What the exercise asks –
Retype the stretch from the line containing "Select the Area chart icon" through the line containing "pyautogui.click(x=594, y=711)", including both of those lines, and leave the pictures out of your answer.

Data in this exercise –
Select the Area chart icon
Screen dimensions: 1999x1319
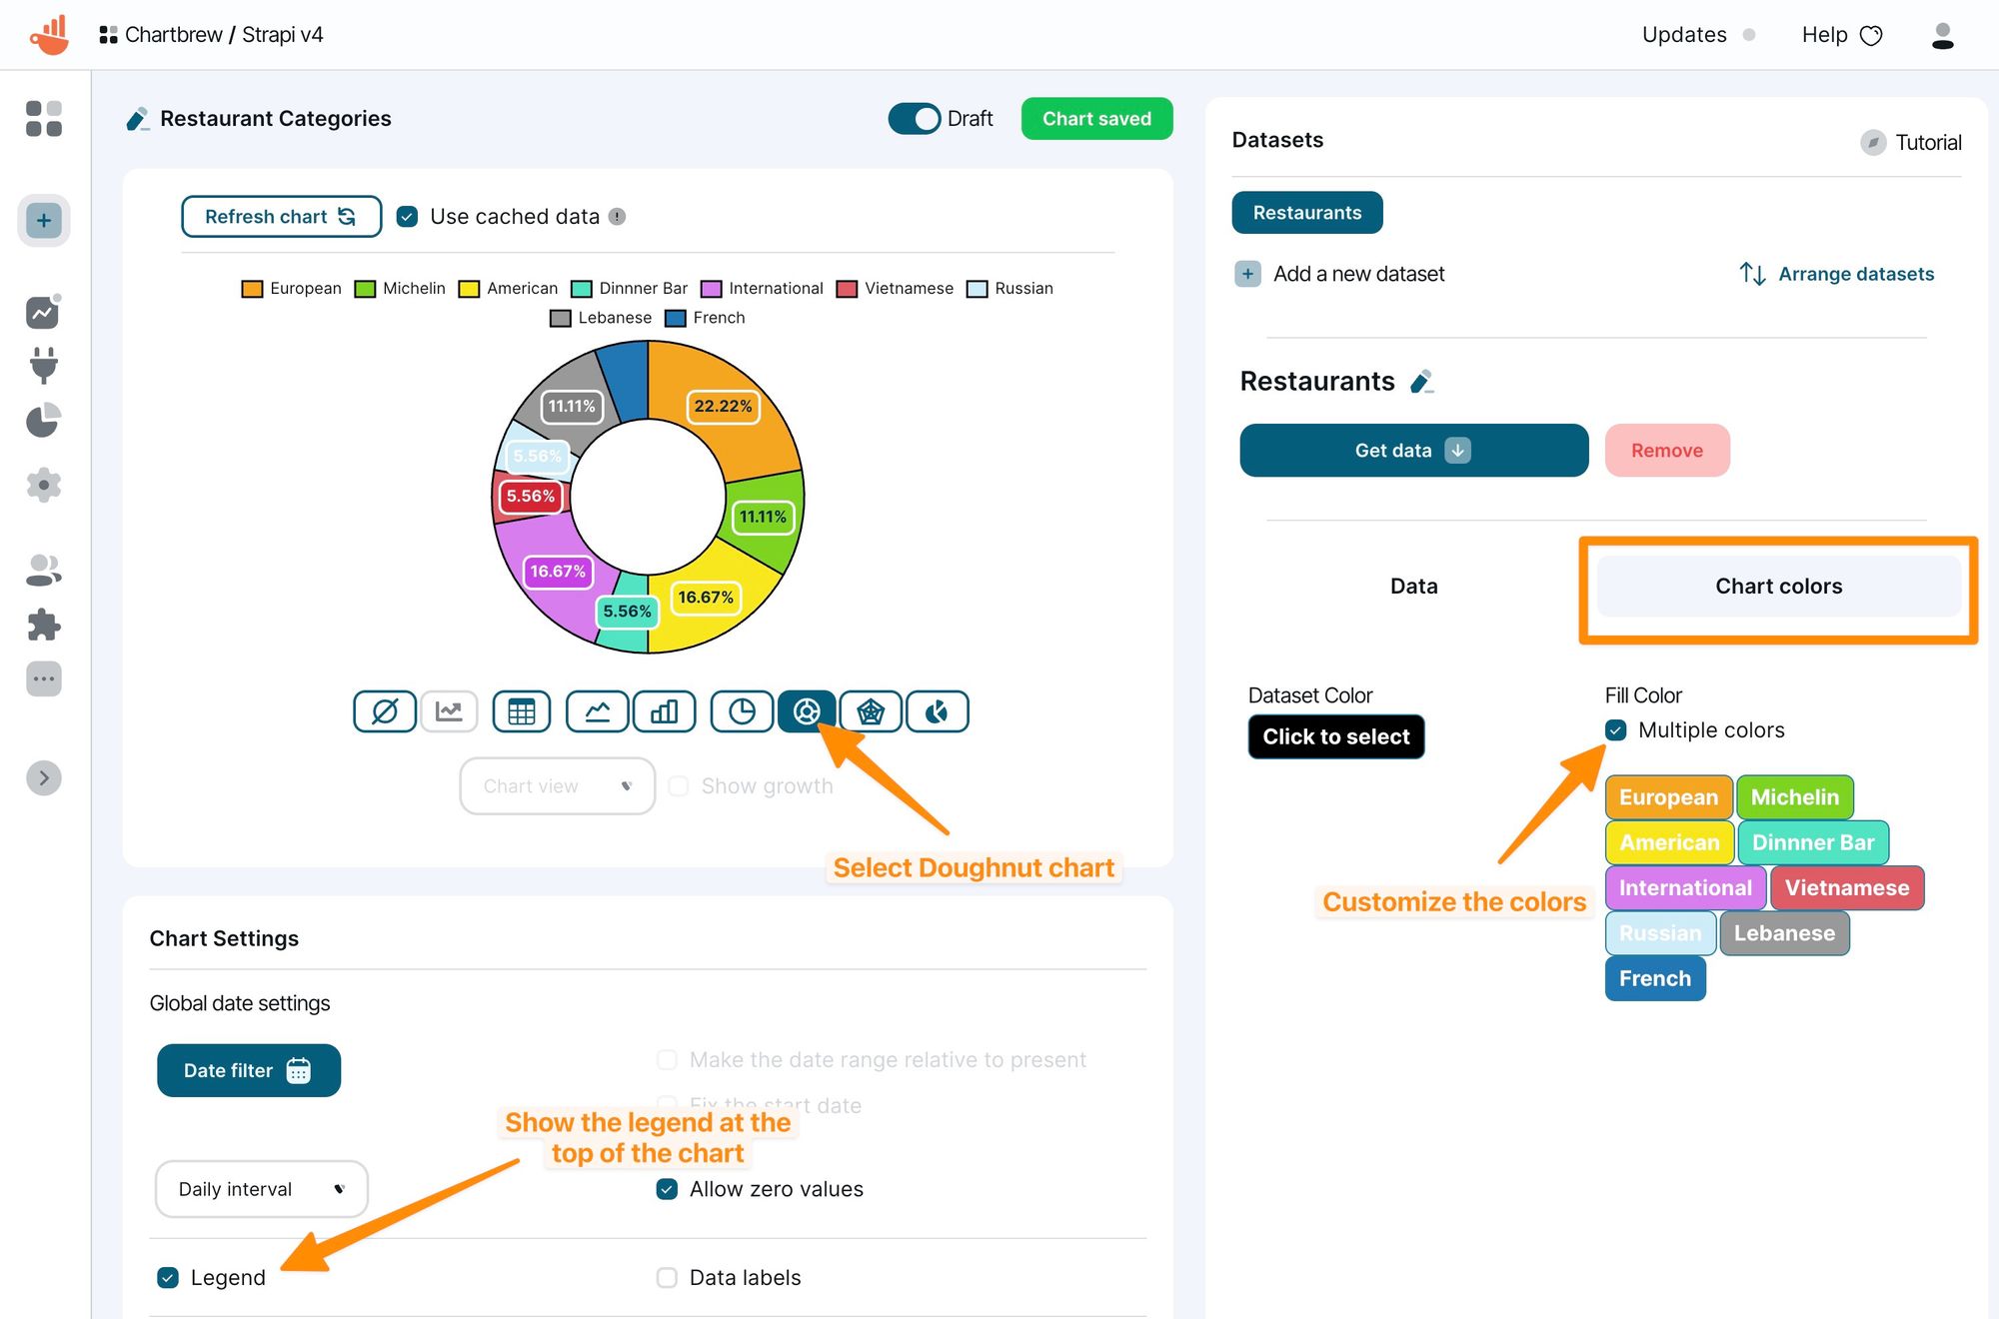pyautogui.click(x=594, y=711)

==

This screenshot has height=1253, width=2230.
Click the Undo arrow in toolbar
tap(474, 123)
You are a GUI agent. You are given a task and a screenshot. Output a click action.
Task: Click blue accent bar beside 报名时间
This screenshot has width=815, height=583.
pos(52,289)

--

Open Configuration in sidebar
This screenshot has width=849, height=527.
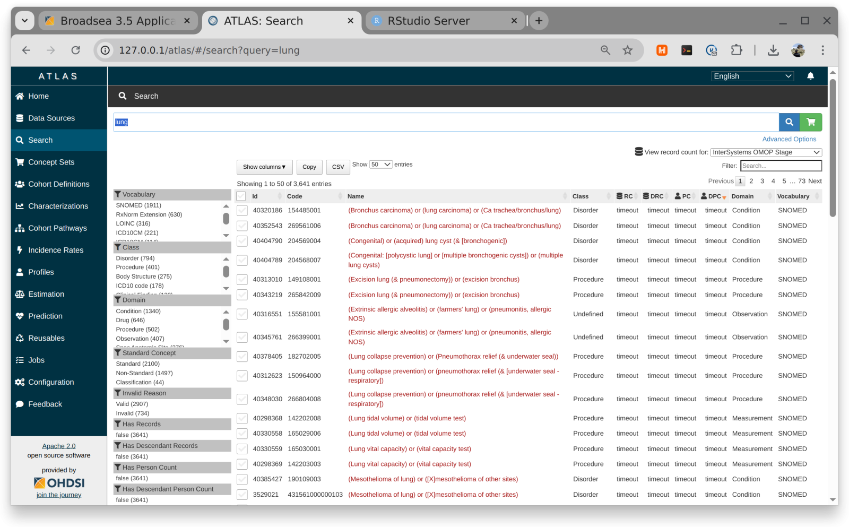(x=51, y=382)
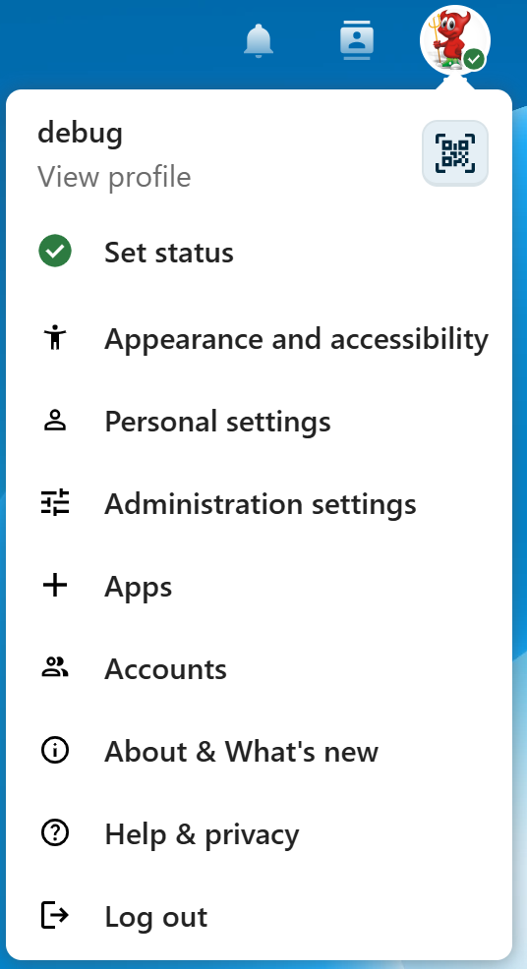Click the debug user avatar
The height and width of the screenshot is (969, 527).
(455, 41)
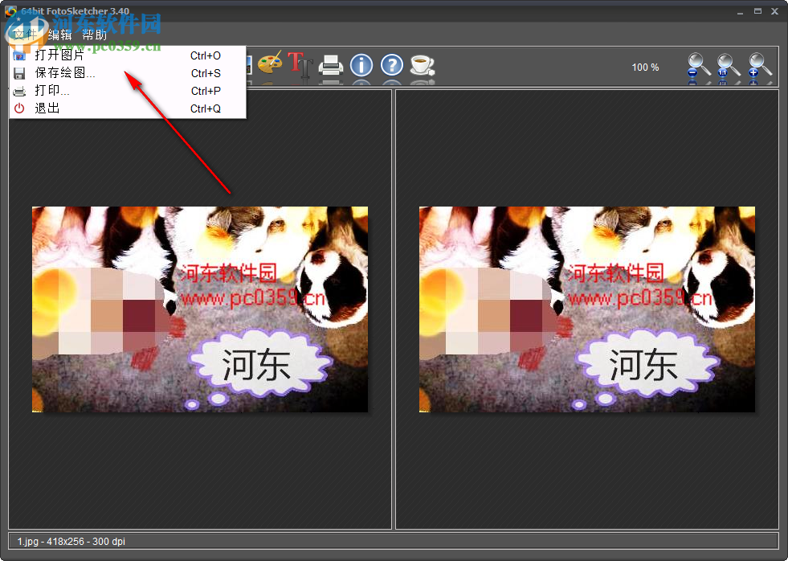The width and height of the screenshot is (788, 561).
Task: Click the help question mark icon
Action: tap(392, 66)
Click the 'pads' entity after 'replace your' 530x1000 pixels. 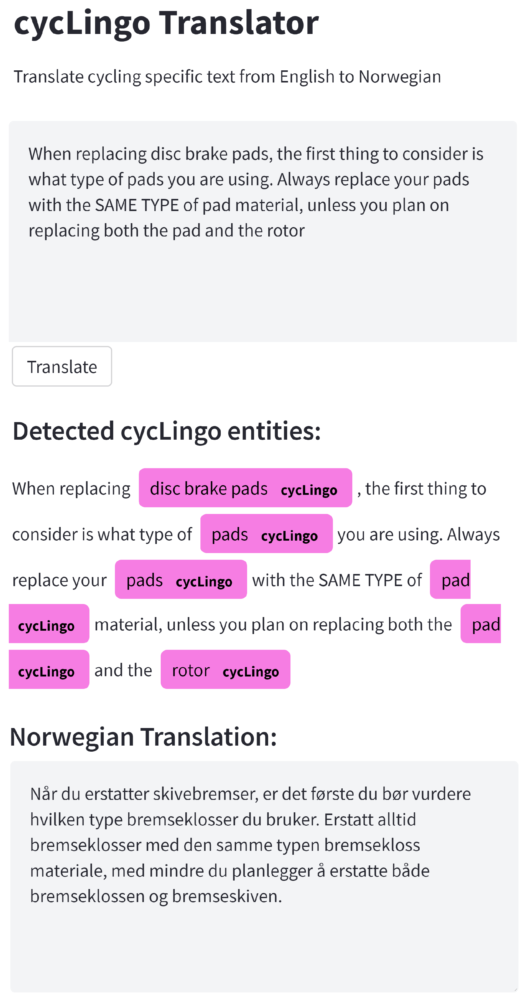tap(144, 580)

The result –
Select the Area chart icon
Screen dimensions: 1999x1319
pyautogui.click(x=594, y=711)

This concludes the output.